## AIM OF THE TASK
Copy out, unchanged, the entries below from the "This screenshot has width=1533, height=930." line to the final line. Omit pictures.

[DATA EXCERPTS Boundary: Start]

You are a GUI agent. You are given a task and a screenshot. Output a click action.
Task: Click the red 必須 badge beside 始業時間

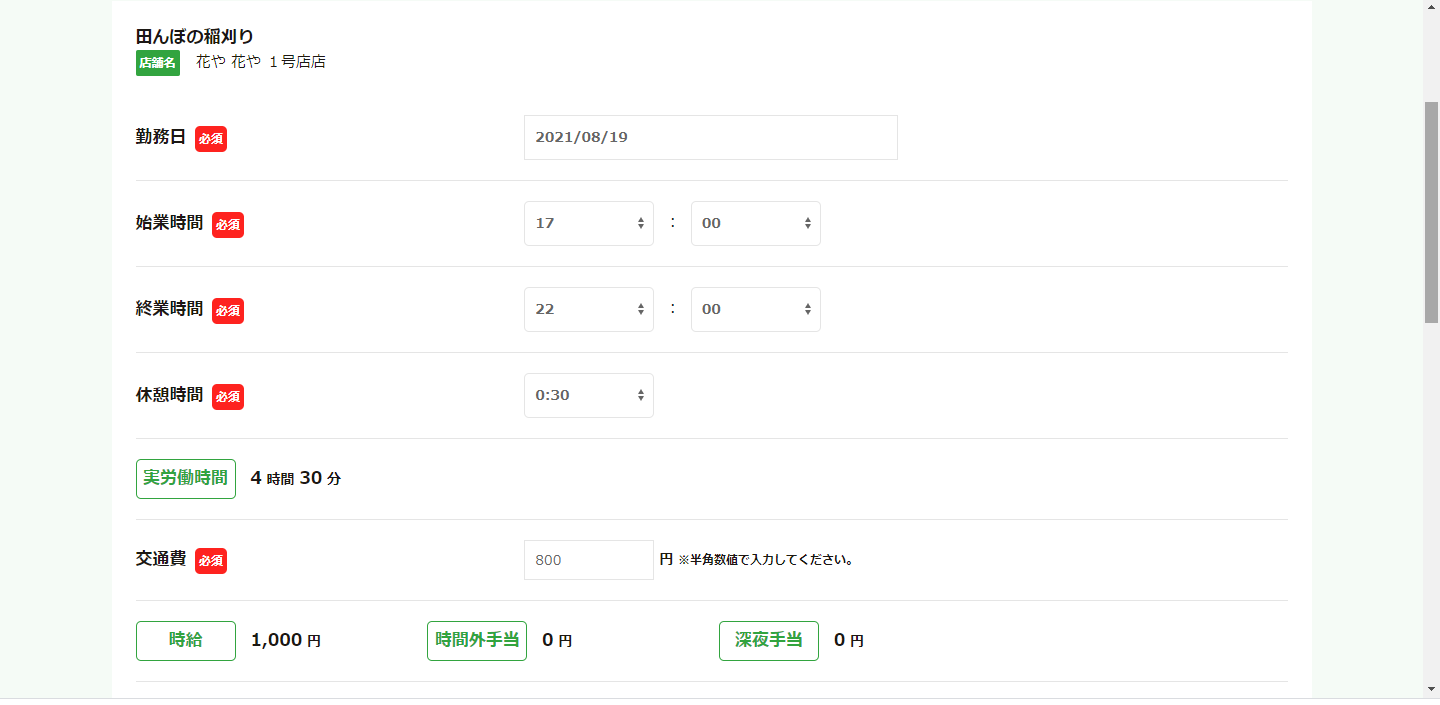[228, 225]
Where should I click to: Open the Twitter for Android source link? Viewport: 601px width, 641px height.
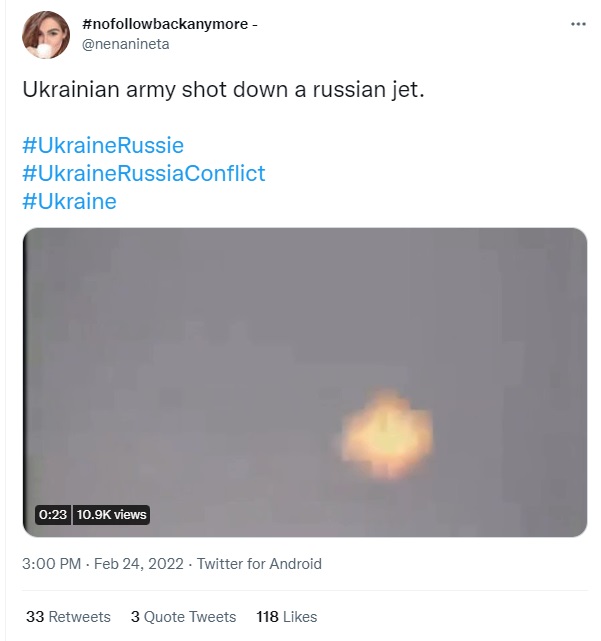coord(259,564)
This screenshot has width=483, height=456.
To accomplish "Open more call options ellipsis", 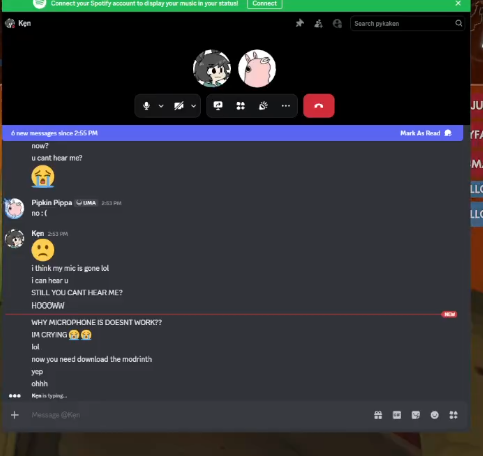I will tap(286, 106).
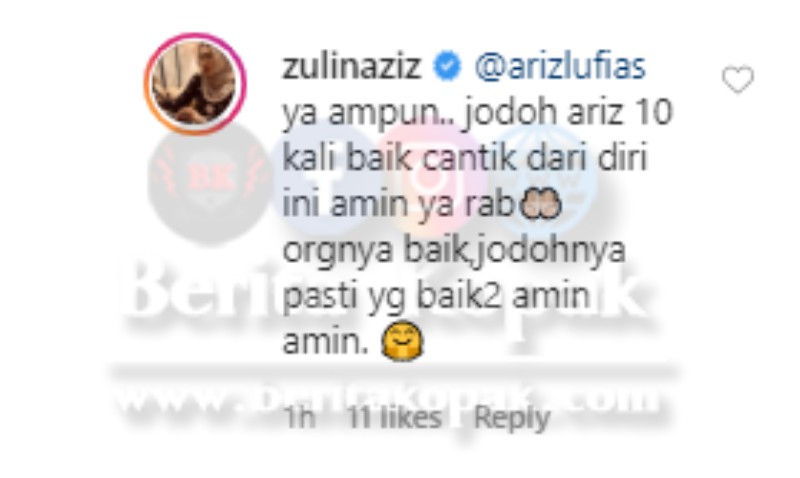Reply to zulinaziz's comment
Viewport: 800px width, 478px height.
click(x=512, y=419)
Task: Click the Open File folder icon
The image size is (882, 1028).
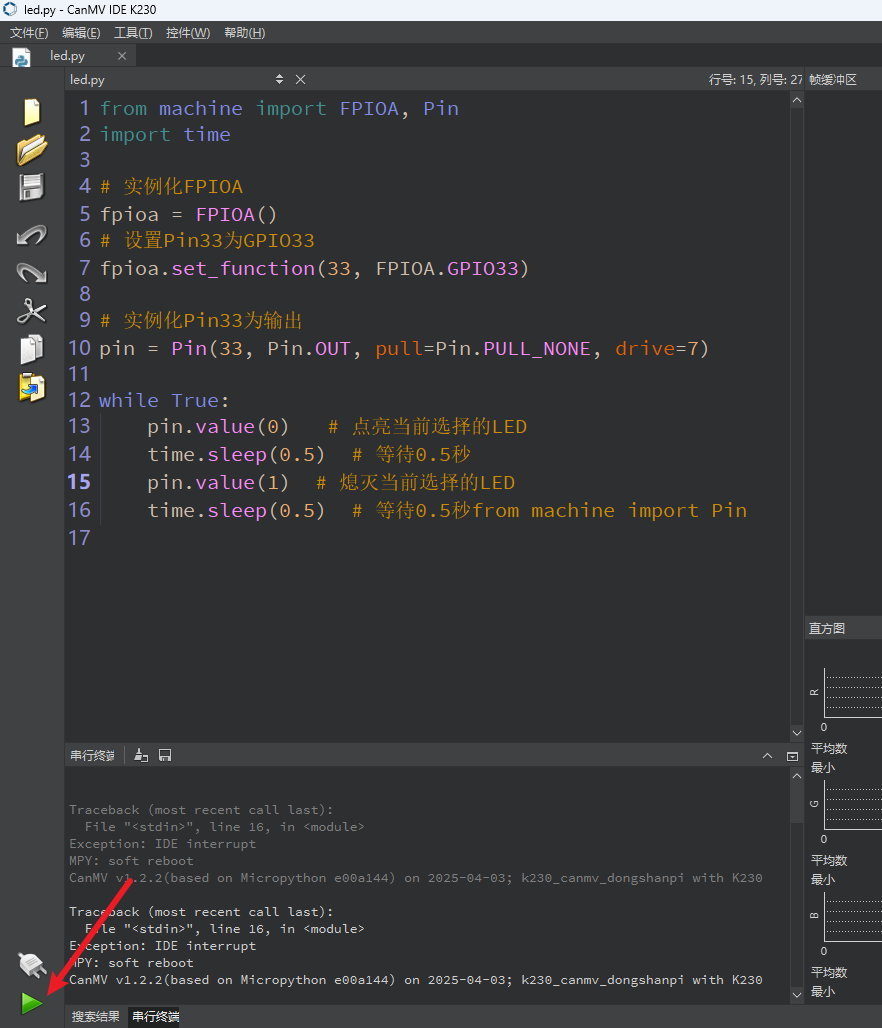Action: tap(31, 149)
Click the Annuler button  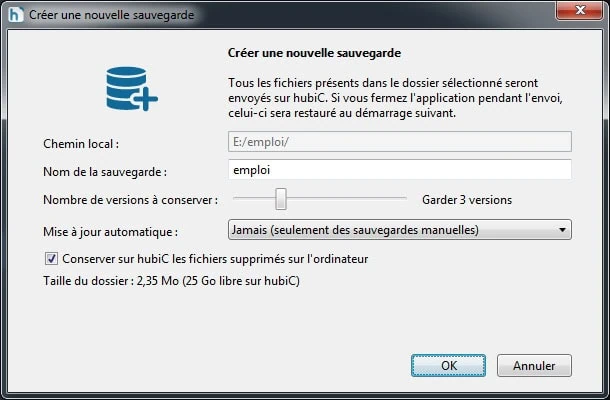[x=534, y=366]
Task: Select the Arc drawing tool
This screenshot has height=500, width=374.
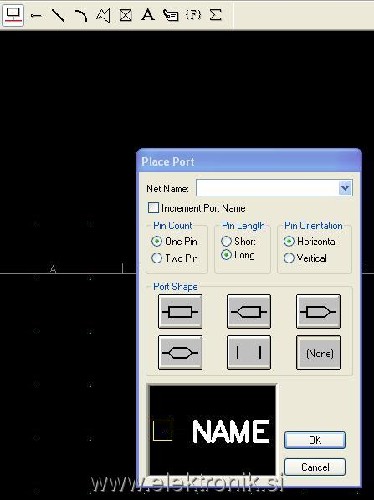Action: pyautogui.click(x=81, y=15)
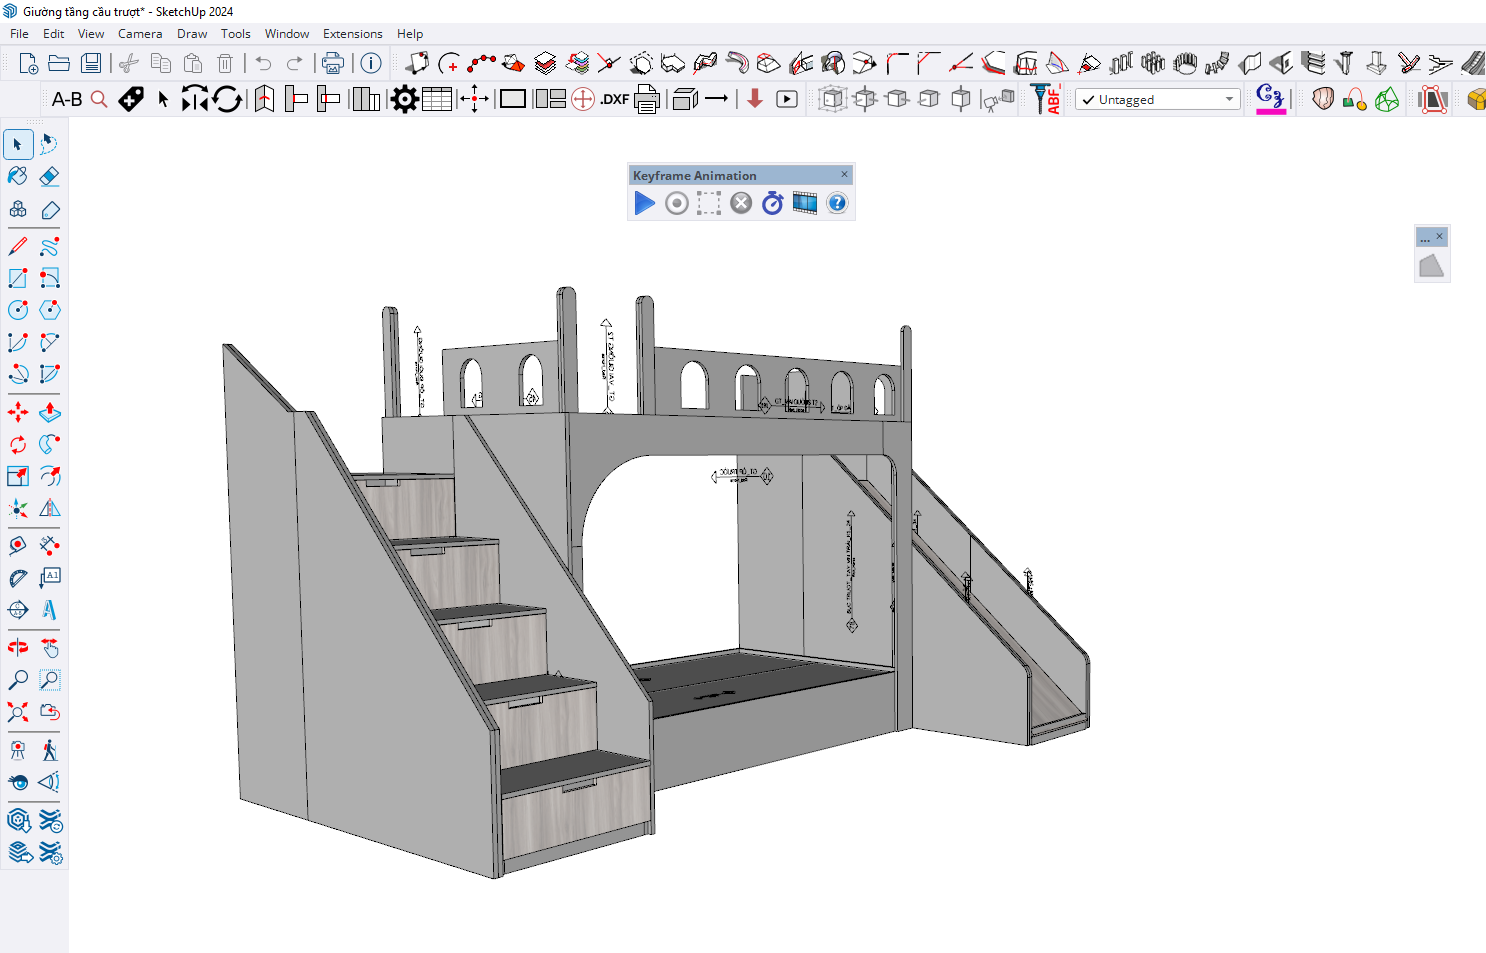Open the DXF export tool
Image resolution: width=1486 pixels, height=953 pixels.
pyautogui.click(x=615, y=99)
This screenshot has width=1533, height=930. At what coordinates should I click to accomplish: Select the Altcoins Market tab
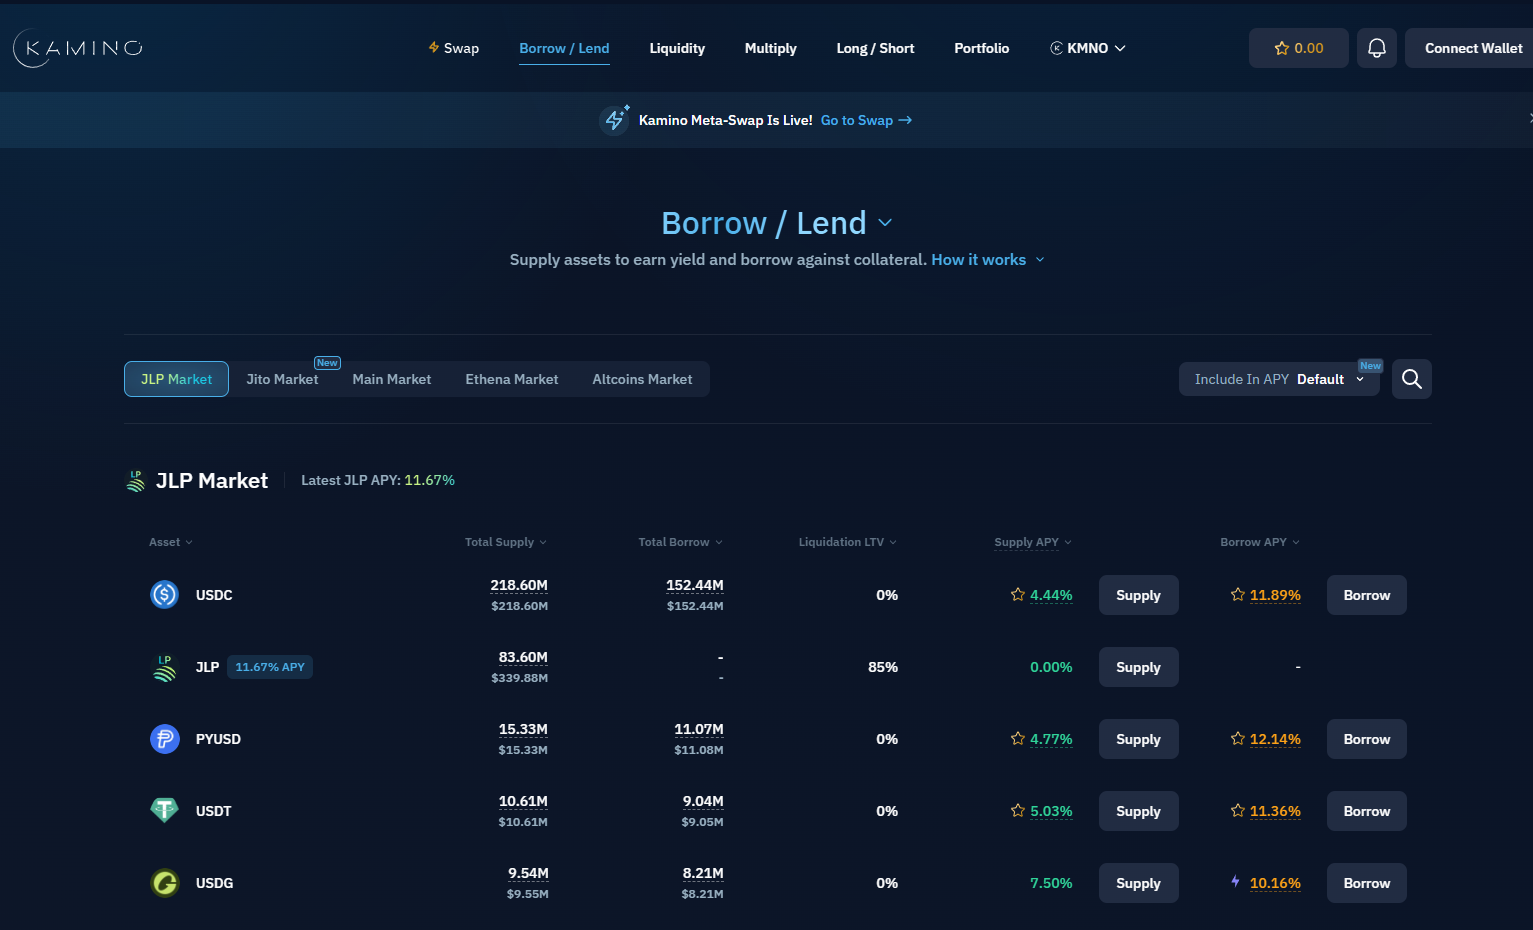(642, 379)
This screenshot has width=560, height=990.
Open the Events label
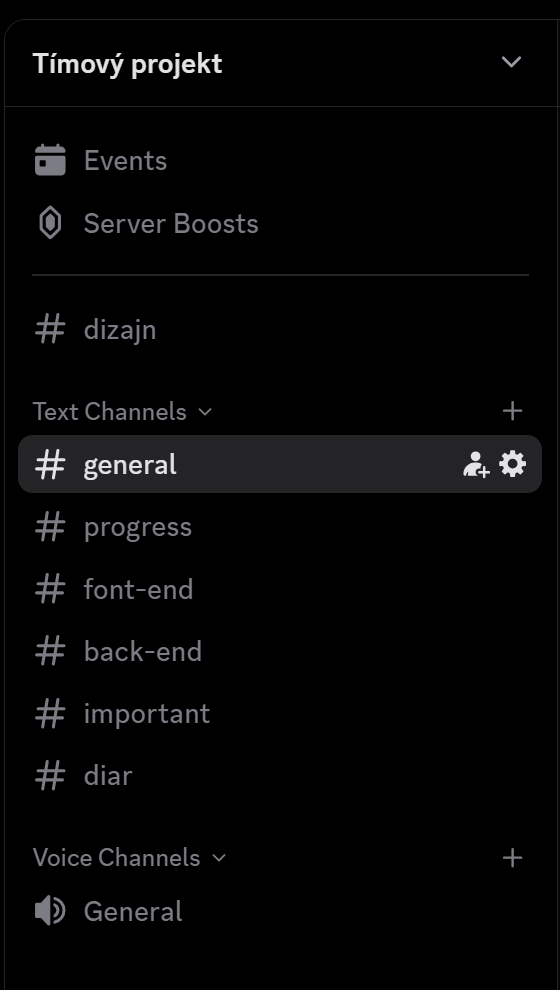coord(125,160)
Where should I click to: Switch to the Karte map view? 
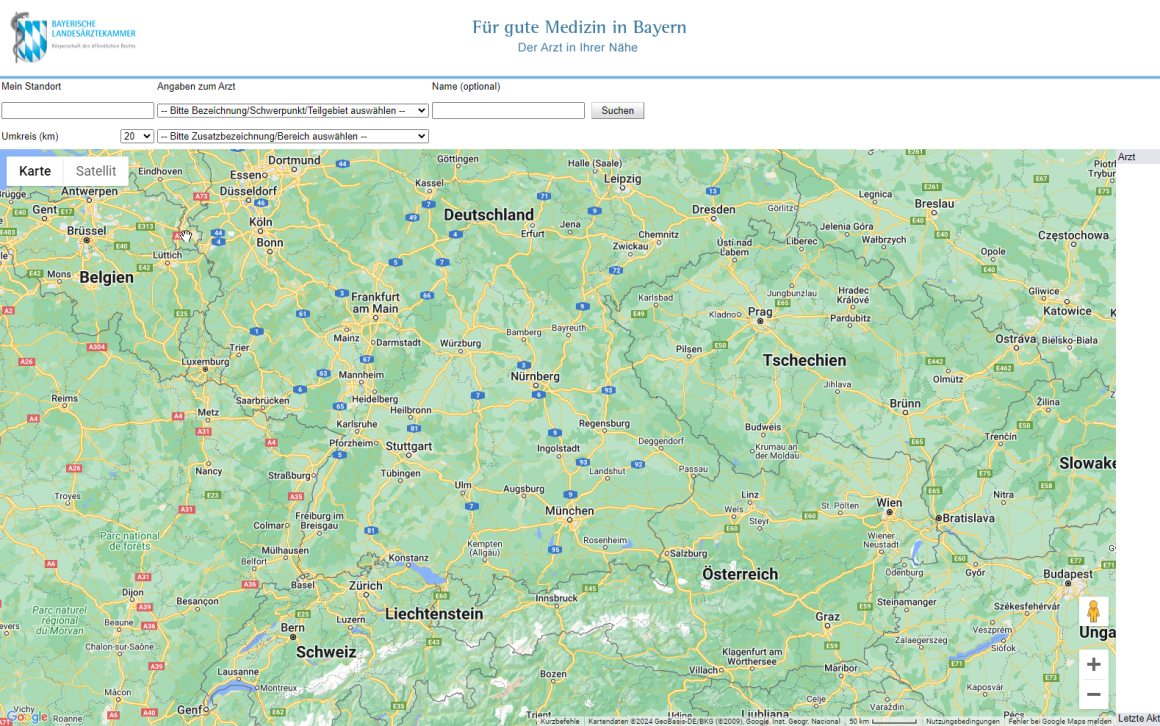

[DATA EXCERPTS Boundary: End]

## RESULT
This screenshot has width=1533, height=930. At what coordinates should I click to accomplish: Select the Altcoins Market tab
(642, 379)
This screenshot has width=560, height=990.
Open the Events label
coord(125,160)
Where should I click to: Switch to the Karte map view? 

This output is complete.